意外と難航!会計事務所のM&Aの課題とは?
少子高齢化などにより、後継者難が中小企業や小規模事業者の大きな経営課題の一つとなっており、元気なうちに資産の管理や次世代へのスムーズな承継を考えるための資産の終活を専門家に聞いてみました。10月9日放送の『北野誠のズバリ』「シサンのシュウカツ」では、関東の会計事務所の承継事例を北野誠と松岡亜矢子が、三井住友トラストグループ 株式会社経営承継支援・はじめ部長の藤原秀人さんに伺いました。
関連リンク
この記事をradiko(ラジコ)で聴くM&Aを選択した理由
今回藤原さんが紹介したのは、関東の会計事務所の承継事例です。
藤原「以前から代表の方は『65歳までに引退する』と考えていらっしゃったそうです。ただ事務所を運営するにあたって『簡単に引退するのは難しいな』と気付いたそう」
北野「会計事務所だから顧客がずっと長く続けてはりますから、逆に辞められると困るんじゃないですか?」
藤原「そのとおりで、顧問先さんが創業当時から苦楽を共にしてきて、取引先の中には『自分が死ぬまで面倒を見る』と決めていた顧問先や、職員の方も結構長く勤めていましたし」
北野は「チームになっているんだろうな」と予想。
そういった顧客のためにM&Aを選択したそうです。
専門外の人がM&Aに着手した結果
実はこの会計事務所、以前に会計ソフト会社を経由して2件、M&A仲介会社を挟まずにM&Aに着手したことがあったそうです。
藤原「うまく話が進まなかった」
北野「え!うまくいかなかった理由は何?」
藤原「会計ソフト会社のお客さんは会計事務所ですので、相手先の紹介まではできそうだったんですが、ソフト会社の担当者はM&Aの専門外。実際は相手探しも難航し、その後の手続きも進められなかった」
その後、売り手の税理士に相談したところ「M&Aの専門会社に依頼すべき」と助言をもらったとのことで、藤原さんの所属する団体に相談がきたそうです。
「そんな流れがあったんですか!」と驚く北野。
2年6ヶ月もかかった理由
今回は藤原さんがコンタクトしていた、スタッフが40名ほどの同じ関東エリアの税理士法人が買い手として挙手したそうです。
ただ、成約完了まで2年6ヶ月ほどかかったとのこと
北野「そんなにかかったんですか?」
藤原「主に3つの理由がありまして」
まずひとつ目の理由は、税理士特有の繁忙期で、スケジューリングが大変だったこと。
例えば、売り手の税理士が12月~翌年5月まで、確定申告業務、決算・税務申告業務のために交渉に時間がとれなかったそうです。

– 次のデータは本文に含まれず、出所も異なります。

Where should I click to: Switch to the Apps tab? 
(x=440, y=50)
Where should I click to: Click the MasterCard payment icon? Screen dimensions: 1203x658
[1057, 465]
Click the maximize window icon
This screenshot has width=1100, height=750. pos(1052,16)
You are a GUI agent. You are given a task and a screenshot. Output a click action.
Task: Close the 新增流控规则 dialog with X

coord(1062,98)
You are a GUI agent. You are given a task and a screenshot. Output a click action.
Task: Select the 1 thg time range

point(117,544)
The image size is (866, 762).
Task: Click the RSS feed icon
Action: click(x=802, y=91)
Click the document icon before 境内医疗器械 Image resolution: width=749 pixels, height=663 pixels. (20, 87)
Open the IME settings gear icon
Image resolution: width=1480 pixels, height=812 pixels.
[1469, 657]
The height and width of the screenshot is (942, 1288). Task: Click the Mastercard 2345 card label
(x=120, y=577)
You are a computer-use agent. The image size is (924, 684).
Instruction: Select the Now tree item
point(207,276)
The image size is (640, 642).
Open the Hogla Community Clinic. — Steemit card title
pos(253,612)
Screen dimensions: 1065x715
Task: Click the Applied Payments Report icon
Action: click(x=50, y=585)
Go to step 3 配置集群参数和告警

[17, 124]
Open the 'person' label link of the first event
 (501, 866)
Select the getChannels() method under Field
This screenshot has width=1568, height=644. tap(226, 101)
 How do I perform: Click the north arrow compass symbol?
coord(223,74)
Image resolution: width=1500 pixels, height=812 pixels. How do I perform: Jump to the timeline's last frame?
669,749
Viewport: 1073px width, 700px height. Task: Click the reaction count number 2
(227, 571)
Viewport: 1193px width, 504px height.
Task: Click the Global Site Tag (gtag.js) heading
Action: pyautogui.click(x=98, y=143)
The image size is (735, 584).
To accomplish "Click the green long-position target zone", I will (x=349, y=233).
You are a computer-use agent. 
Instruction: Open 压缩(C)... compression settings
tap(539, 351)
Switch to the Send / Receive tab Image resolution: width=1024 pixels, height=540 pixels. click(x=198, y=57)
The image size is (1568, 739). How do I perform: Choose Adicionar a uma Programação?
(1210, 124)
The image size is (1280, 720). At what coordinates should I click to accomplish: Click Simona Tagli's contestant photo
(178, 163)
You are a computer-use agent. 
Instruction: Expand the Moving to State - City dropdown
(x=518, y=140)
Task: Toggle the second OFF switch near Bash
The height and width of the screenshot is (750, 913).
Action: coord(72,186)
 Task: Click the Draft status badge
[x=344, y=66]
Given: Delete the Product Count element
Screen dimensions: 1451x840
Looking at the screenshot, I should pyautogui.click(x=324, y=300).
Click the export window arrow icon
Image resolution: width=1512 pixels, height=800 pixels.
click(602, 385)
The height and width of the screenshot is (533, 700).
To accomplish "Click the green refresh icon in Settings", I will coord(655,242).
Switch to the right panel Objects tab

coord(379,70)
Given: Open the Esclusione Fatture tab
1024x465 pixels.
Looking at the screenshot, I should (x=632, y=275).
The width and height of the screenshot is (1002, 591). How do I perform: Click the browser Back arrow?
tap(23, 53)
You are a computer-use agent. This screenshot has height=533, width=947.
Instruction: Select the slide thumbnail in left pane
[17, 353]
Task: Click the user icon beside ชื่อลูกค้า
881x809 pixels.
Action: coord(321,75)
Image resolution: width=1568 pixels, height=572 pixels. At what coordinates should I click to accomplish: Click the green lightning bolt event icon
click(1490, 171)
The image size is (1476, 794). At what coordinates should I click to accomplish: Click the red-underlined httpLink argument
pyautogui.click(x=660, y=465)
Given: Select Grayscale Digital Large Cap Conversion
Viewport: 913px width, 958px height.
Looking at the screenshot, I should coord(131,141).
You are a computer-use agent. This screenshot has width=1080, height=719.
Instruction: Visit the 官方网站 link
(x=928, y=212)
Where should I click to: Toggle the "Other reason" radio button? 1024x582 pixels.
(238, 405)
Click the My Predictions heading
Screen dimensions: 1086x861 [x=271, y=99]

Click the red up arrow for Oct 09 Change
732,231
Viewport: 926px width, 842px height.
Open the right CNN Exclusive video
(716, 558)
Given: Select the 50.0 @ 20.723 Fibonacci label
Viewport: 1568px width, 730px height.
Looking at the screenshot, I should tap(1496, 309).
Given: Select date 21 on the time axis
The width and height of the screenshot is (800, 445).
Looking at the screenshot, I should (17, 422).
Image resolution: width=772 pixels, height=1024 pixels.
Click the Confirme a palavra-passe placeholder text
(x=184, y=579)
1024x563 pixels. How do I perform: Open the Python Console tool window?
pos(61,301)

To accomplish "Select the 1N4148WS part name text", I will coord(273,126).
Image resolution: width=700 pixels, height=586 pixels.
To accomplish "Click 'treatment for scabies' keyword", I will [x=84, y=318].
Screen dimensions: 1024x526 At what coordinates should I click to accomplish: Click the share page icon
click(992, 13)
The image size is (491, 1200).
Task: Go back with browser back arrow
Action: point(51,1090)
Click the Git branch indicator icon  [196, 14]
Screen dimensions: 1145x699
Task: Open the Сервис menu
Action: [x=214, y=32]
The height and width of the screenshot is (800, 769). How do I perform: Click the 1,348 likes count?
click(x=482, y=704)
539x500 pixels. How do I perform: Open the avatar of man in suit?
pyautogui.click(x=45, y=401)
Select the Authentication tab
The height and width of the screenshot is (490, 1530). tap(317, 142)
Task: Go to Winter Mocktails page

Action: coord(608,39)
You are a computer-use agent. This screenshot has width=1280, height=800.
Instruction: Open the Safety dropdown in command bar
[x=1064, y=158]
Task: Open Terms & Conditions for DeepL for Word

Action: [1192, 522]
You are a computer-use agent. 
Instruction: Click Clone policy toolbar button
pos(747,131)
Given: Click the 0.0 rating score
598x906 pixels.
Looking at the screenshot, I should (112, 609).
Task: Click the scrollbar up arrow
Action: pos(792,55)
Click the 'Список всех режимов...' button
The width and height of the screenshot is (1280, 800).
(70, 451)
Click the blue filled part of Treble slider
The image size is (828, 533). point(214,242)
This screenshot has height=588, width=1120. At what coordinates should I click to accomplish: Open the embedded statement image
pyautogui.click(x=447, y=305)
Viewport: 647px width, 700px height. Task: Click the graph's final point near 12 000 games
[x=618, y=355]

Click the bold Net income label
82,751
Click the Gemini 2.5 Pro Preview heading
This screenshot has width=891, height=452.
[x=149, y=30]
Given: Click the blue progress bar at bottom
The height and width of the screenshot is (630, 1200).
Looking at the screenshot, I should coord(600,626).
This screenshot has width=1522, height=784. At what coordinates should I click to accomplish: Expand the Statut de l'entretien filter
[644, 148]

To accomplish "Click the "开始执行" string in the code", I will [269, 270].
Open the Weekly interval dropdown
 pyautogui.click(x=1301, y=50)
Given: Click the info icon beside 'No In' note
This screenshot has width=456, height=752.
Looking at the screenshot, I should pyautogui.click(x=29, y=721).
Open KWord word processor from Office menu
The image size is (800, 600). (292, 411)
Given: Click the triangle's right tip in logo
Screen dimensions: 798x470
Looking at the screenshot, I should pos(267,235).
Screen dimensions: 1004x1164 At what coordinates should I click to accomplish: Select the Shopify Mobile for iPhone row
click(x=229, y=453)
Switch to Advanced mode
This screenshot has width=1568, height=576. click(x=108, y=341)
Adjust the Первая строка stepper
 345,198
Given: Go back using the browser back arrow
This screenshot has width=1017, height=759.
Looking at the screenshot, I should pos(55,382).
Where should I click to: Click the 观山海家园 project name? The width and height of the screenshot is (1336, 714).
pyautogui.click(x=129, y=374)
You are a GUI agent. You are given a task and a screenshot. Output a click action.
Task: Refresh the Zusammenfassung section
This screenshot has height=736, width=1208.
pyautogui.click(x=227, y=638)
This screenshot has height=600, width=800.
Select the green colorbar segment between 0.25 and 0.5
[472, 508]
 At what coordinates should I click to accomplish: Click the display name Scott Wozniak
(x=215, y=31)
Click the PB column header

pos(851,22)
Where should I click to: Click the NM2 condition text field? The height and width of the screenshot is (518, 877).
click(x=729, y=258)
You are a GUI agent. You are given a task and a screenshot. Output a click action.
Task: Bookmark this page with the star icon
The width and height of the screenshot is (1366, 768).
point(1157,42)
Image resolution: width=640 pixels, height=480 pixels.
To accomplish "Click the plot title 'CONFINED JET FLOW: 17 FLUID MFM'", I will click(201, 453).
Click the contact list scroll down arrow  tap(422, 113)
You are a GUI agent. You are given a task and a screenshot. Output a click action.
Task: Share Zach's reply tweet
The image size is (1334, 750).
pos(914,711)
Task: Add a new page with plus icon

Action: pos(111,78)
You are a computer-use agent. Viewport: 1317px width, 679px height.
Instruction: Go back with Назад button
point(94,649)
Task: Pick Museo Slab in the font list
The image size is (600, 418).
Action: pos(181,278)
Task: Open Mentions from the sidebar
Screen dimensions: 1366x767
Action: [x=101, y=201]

2つ目の理由は、売り手と買い手の利用している会計ソフトが異なり、システム統合や入れ替えにかかる相当なコストについて、買い手に対して説明が必要だったこと。
3つ目の理由は、回収不能な顧問先の整理や、バトンタッチしたくないような顧問先もあったからだそうです。
その後は滞ることなく進んだのでしょうか?
藤原「今回の買い手さんは非常に良い買い手さんで、安心して進めることができました」
契約後も売り手と買い手の従業員たちで一緒に集まり懇親会を催すなど、コミュニケーションもとれて、スムーズに引き継がれたようです。
藤原「私も現在、会計事務所の先生を訪問し日々情報交換しています」
「売り手・買い手」というだけの関係ではなく、「働く人たちが楽しくしているのは嬉しい」と締めくくる北野でした。